New research has found that half of people gifting either money or assets are not clued up on the rules and exemptions around inheritance tax.

Of the 2090 individuals surveyed by HMRC, only 45 per cent were aware of the tax implications around making gifts.

Older, wealthier people with a likely larger exposure to inheritance tax were better informed in general.

Martyn Dobinson, partner at Saffery Champness chartered accountants said: "Inheritance tax is a complex area and the recent research by HMRC shows just how scant the level of understanding about it is.

"Charged at 40 per cent on death, once the standard nil rate band and any other available inheritance tax reliefs are exceeded, clearly this can present a significant hit to the value to be passed down to the next generation.

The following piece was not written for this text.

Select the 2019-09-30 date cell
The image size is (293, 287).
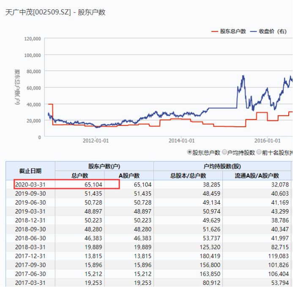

"A steady increase in property values has led to a greater number of people paying inheritance tax on their estate, although this has been mitigated in part by the main residence nil rate band, which is relevant where the deceased leaves a residential property, that was their main residence at some point, to a direct descendant."

The main residence nil rate band increases to £175,000 from 6 April 2020 from the current level of £150,000.

The rural sector is fortunate in that, currently, Agricultural Property Relief (APR) and Business Property Relief (BPR) could be available for certain assets. Careful planning is essential to ensure that the inheritance tax position of the farm or estate business is not jeopardised.